10. Return on Invested Capital (ROIC)
EPS and free cash flow tell us whether a company was profitable while growing its revenue. But was it capital-efficient? Enter ROIC, a metric showing how much operating profit a company generates relative to the money it has raised (debt and equity).
Transcat historically did a mediocre job investing in profitable growth initiatives. Its five-year average ROIC was 7.7%, somewhat low compared to the best industrials companies that consistently pump out 20%+.

We like to invest in businesses with high returns, but the trend in a company’s ROIC is what often surprises the market and moves the stock price. Over the last few years, Transcat’s ROIC has unfortunately decreased. Paired with its already low returns, these declines suggest its profitable growth opportunities are few and far between.
11. Balance Sheet Assessment
Transcat reported $3.47 million of cash and $129.1 million of debt on its balance sheet in the most recent quarter. As investors in high-quality companies, we primarily focus on two things: 1) that a company’s debt level isn’t too high and 2) that its interest payments are not excessively burdening the business.

With $46.7 million of EBITDA over the last 12 months, we view Transcat’s 2.7× net-debt-to-EBITDA ratio as safe. We also see its $667,000 of annual interest expenses as appropriate. The company’s profits give it plenty of breathing room, allowing it to continue investing in growth initiatives.
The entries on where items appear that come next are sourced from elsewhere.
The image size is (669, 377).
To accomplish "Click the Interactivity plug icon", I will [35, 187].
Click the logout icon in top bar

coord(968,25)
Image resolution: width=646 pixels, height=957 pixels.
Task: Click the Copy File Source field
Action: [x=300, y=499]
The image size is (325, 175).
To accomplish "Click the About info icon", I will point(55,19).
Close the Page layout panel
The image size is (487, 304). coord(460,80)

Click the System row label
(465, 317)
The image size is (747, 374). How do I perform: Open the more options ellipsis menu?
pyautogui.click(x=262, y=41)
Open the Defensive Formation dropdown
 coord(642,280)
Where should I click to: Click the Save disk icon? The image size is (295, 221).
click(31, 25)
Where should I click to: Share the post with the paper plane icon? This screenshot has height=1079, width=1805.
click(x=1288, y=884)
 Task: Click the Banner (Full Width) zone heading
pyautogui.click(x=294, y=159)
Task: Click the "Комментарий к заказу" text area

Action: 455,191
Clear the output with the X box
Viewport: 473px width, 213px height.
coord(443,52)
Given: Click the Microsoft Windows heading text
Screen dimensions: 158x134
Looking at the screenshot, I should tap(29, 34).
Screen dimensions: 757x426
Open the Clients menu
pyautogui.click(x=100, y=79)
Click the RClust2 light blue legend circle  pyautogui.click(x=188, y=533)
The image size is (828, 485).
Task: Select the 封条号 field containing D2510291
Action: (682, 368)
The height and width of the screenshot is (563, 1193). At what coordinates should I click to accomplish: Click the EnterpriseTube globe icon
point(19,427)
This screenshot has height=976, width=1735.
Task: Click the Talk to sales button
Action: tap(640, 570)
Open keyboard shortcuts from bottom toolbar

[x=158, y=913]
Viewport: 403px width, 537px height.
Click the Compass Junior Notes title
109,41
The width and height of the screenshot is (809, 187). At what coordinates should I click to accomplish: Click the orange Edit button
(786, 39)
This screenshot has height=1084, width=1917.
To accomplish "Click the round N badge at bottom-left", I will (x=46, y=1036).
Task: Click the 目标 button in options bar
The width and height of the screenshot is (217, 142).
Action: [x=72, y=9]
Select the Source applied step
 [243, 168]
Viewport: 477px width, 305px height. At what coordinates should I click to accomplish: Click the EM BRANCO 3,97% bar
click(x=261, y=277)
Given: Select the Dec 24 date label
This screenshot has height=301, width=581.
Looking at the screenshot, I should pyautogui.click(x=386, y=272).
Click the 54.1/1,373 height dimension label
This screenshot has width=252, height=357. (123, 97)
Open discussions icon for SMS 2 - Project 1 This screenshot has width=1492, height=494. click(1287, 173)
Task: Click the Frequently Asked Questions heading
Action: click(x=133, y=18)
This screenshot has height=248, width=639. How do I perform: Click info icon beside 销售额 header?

12. Key Takeaways from Transcat’s Q4 Results
We were impressed by how significantly Transcat blew past analysts’ revenue expectations this quarter. On the other hand, its EBITDA missed and its EPS fell short of Wall Street’s estimates. Overall, this was a weaker quarter. The stock remained flat at $63.45 immediately after reporting.
13. Is Now The Time To Buy Transcat?
Updated: February 3, 2026 at 5:24 PM EST
Before deciding whether to buy Transcat or pass, we urge investors to consider business quality, valuation, and the latest quarterly results.
Transcat isn’t a terrible business, but it doesn’t pass our bar. Although its revenue growth was impressive over the last five years, it’s expected to deteriorate over the next 12 months and its diminishing returns show management's prior bets haven't worked out. And while the company’s remarkable EPS growth over the last five years shows its profits are trickling down to shareholders, the downside is its declining operating margin shows the business has become less efficient.
Transcat’s P/E ratio based on the next 12 months is 29.3x. While this valuation is reasonable, we don’t really see a big opportunity at the moment. We're fairly confident there are better stocks to buy right now.
Wall Street analysts have a consensus one-year price target of $103.67 on the company (compared to the current share price of $63.45).
Although the price target is bullish, readers should exercise caution because analysts tend to be overly optimistic. The firms they work for, often big banks, have relationships with companies that extend into fundraising, M&A advisory, and other rewarding business lines. As a result, they typically hesitate to say bad things for fear they will lose out. We at StockStory do not suffer from such conflicts of interest, so we’ll always tell it like it is.